Beating the FDIC Limits

August 10, 2009
Michael Sheehan

From now until the end of 2013, the FDIC will insure bank deposits for up to $250,000 per depositor; after that, the limit reverts to $100,000. Opening up accounts at several different banks can also bypass the coverage cap, but you’ll have to deal with multiple 1099s come tax time. An easier way to stretch your FDIC coverage is an informal trust arrangement known as a “payable on death” or POD account.

Since the beginning of last year, close to 100 banks have been shuttered by the federal government, with the Federal Deposit Insurance Corporation assigned to pick up the pieces and see that bank customers get their money back. There’s a limit to how much a depositor can get back, however. From now until the end of 2013, the FDIC will insure bank deposits for up to $250,000 per depositor; after that, the limit reverts to $100,000.

If your assets add up to more than $250,000, there are ways to get around the FDIC limit. In a joint account, for example, each depositor is insured up to the limit, so you could park up to $500,000 in a joint account and be covered for the entire amount. Opening up accounts at several different banks can also bypass the coverage cap, since each separate account is insured up to $250,000. The process is tedious, however, and you’ll have to deal with multiple 1099s come tax time.

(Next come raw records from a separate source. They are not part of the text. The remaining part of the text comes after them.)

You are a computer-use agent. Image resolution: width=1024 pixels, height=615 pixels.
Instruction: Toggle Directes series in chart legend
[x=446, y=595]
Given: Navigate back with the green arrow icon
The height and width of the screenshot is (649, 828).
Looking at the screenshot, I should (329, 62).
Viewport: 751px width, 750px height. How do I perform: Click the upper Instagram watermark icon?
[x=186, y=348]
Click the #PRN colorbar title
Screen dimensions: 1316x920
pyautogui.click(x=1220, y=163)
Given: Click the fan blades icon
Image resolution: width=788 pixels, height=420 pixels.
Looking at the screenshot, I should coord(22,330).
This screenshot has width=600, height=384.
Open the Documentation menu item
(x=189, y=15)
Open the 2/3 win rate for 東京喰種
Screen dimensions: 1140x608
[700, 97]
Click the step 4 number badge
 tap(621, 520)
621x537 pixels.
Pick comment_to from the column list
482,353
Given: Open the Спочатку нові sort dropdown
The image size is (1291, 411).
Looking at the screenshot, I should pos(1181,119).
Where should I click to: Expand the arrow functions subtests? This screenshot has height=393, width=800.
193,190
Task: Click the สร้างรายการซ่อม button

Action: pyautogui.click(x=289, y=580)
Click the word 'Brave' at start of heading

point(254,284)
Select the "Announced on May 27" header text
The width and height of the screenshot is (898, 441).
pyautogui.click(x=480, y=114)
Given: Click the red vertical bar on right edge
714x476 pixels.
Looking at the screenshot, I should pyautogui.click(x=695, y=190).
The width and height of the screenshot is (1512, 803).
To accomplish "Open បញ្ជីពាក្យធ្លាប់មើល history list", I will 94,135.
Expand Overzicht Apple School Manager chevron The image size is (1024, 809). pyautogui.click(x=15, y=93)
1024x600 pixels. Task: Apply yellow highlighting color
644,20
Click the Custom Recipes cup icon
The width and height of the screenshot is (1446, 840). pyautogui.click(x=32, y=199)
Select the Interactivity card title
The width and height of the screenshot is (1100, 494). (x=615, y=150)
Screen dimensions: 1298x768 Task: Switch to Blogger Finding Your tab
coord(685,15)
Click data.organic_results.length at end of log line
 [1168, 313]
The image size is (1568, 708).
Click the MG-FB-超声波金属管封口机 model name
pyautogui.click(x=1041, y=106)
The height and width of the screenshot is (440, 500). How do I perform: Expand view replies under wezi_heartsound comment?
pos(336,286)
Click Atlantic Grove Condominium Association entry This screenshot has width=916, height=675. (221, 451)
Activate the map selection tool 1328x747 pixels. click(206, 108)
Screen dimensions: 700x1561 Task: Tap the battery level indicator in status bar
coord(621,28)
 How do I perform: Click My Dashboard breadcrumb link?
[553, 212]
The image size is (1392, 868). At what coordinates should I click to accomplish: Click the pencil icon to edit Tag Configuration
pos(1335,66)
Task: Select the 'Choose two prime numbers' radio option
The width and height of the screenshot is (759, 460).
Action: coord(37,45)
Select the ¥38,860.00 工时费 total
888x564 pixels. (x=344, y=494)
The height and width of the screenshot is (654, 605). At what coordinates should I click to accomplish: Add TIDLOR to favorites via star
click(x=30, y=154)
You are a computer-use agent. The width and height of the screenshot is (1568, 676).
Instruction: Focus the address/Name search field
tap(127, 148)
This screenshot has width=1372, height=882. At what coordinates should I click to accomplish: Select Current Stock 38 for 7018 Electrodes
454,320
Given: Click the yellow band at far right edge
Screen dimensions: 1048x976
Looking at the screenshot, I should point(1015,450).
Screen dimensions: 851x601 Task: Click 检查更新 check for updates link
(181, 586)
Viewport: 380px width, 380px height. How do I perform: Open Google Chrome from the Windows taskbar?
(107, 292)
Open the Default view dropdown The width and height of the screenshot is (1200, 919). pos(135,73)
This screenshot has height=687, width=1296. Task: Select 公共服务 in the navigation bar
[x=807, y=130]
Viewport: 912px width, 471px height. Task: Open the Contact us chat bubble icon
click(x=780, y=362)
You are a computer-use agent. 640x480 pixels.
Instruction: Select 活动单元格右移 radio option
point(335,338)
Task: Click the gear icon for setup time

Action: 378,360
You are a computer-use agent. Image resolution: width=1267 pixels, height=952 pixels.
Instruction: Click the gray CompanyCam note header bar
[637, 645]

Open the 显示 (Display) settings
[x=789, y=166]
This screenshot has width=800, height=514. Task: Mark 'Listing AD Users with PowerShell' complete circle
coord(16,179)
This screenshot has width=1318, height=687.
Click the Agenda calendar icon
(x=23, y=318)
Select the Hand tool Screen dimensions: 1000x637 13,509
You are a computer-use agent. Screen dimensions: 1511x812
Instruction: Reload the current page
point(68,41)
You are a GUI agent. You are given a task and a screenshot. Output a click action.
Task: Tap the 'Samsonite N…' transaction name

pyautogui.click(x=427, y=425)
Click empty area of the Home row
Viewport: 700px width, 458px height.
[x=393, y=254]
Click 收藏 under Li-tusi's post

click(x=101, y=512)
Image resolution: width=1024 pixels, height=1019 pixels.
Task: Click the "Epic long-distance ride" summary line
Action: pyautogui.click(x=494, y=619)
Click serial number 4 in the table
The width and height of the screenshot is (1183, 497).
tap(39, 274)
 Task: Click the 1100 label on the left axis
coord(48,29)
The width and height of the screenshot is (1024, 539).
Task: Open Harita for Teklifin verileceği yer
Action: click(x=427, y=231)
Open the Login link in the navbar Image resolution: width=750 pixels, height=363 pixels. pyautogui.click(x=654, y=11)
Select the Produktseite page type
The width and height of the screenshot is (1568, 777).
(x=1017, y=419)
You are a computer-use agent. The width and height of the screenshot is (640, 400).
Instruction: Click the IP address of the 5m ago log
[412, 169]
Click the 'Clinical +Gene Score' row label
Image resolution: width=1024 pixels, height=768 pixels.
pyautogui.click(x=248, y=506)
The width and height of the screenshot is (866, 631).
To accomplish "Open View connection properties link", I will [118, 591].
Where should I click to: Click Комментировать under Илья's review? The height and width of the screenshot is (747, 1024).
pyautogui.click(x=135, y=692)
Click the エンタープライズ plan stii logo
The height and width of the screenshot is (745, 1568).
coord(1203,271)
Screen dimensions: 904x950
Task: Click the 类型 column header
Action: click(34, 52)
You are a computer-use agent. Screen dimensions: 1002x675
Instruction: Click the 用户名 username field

An easier way to stretch your FDIC coverage is an informal trust arrangement known as a “payable on death” or POD account. By adding beneficiaries to an account, you get $250,000 of coverage for each beneficiary named. Example: An account that names your two children as beneficiaries would be eligible for $500,000 of FDIC insurance. There are some caveats: Some beneficiaries, like nieces, nephews, and grandparents, don’t qualify. You also need to be careful in naming your beneficiaries because the terms of the POD account will bypass any instructions in your will, making it possible to inadvertently disinherit some heirs.